Sebagaimana diketahui, pada laga pembuka Piala Dunia 2022 nanti, tuan rumah Qatar akan melakukan debutnya melawan Ekuador. Pertandingan akan dihelat di Stadion Al Bayt, Al Khor, Qatar, Minggu (20/11) malam pukul 23.00 WIB.
Namun, tuduhan serius tiba-tiba muncul tiga hari menjelang kick off pertandingan tersebut. Qatar dituduh menyuap Ekuador agar mau kalah dengan skor tipis 1-0.
Dikutip dari Marca, tuduhan tersebut diungkap pertama kali oleh seseorang bernama Amjad Taha. Ia adalah seorang pakar urusan politik strategis dan Direktur regional pusat Inggris di Arab Saudi.
Advertisement
Dia melaporkan bahwa Qatar menawarkan Ekuador agar mengalah saat melawan Qatar 0-1 dengan gol pada babak kedua dengan imbalan biaya transfer sebesar 7,4 juta dolar AS.

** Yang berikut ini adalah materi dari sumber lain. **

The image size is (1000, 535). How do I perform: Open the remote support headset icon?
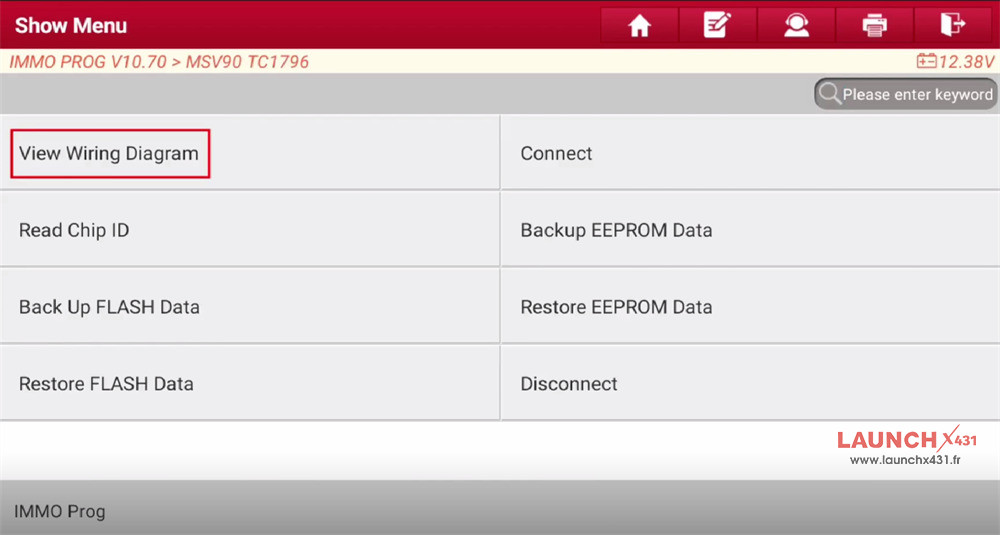tap(796, 26)
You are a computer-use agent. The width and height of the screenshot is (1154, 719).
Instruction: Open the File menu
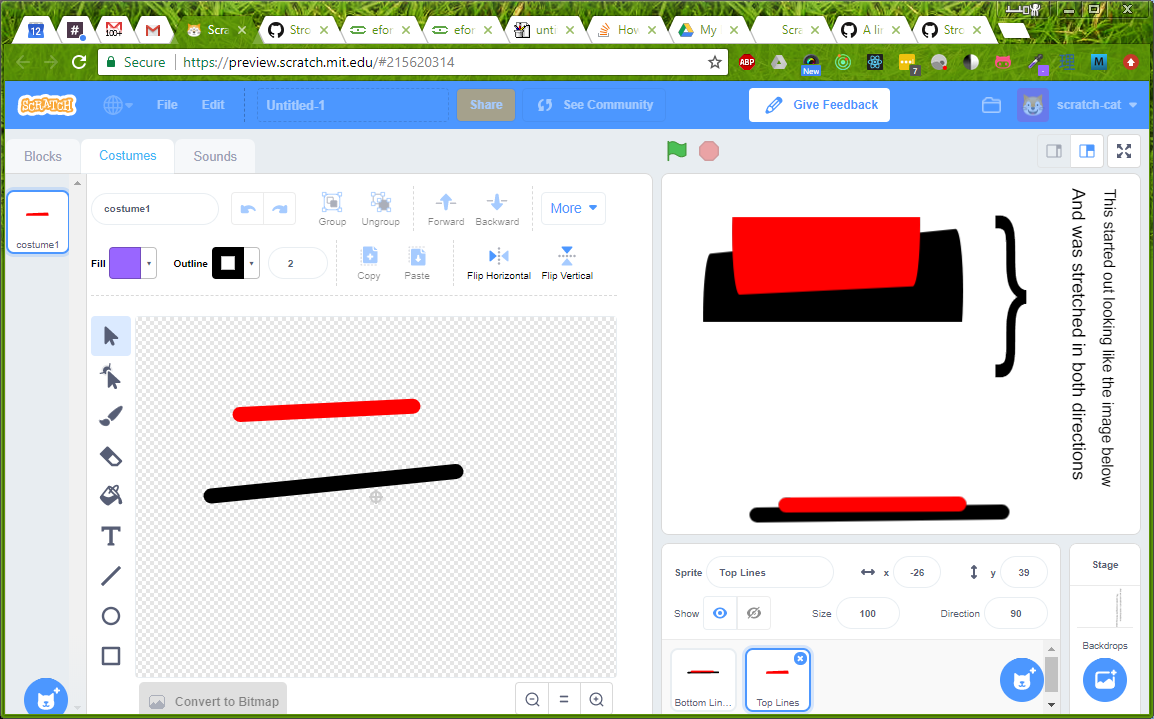pyautogui.click(x=166, y=104)
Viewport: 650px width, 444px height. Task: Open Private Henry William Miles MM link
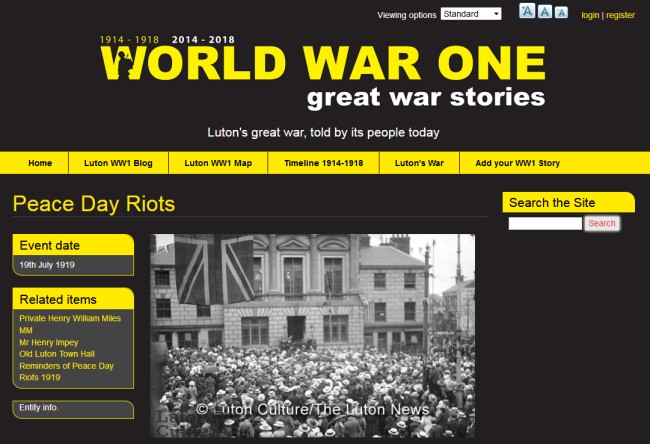(70, 324)
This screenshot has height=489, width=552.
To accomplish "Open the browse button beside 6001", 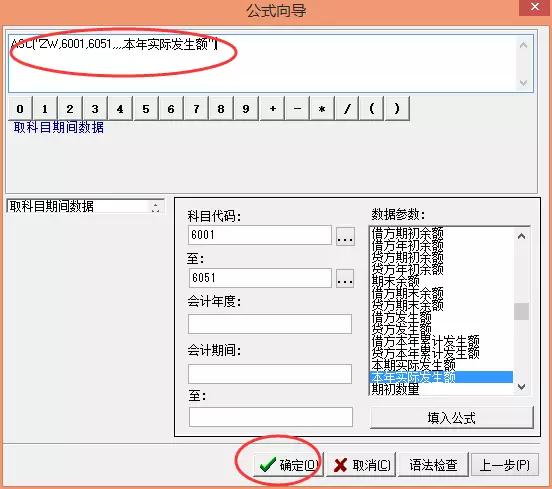I will tap(345, 236).
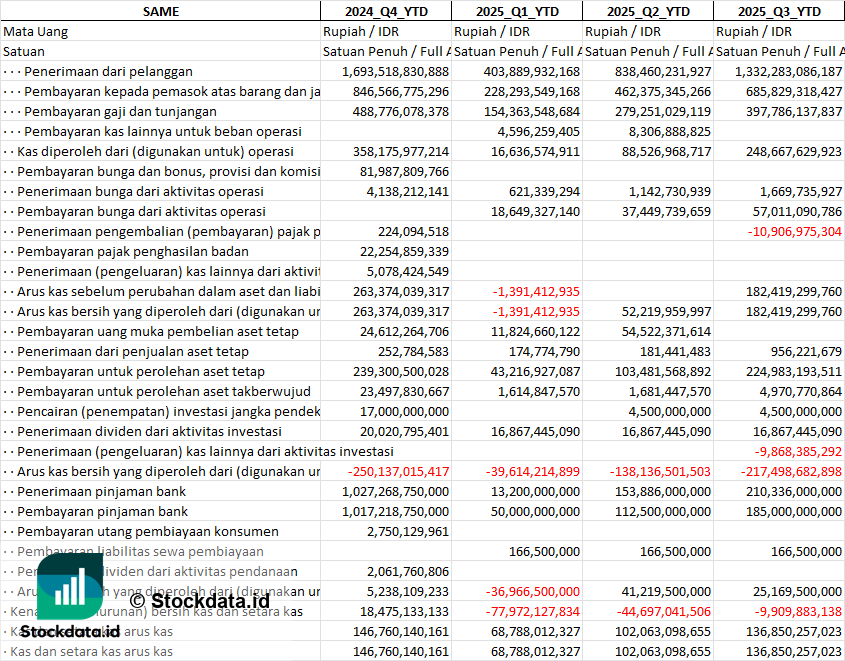Image resolution: width=845 pixels, height=661 pixels.
Task: Click the 1,693,518,830,888 value cell
Action: pyautogui.click(x=395, y=71)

Ia mensinyalir, terdapat tekanan bagi para pemain Ekuador untuk kalah melawan Qatar. Wartawan tersebut pun menyebut bahwa sumber internal dari Ekuador dan Qatar telah mengonfirmasi operasi itu. Ia lantas meminta dunia untuk menentang "korupsi FIFA".
Tuduhan skandal semacam ini menjadi ujian kesekian kali bagi Qatar. Sebelumnya, Ketua Asosiasi Sepak Bola Qatar (QFA) Mohammad Bin Hammam juga pernah dituduh menyuap FIFA senilai 5 juta dolar AS untuk dipilih sebagai tuan rumah Piala Dunia 2022.
Hingga saat ini, baik pemerintah maupun Federasi Sepak Bola Qatar belum mengomentari rumor soal dugaan penyuapan terkait laga pembuka Piala Dunia 2022 tersebut.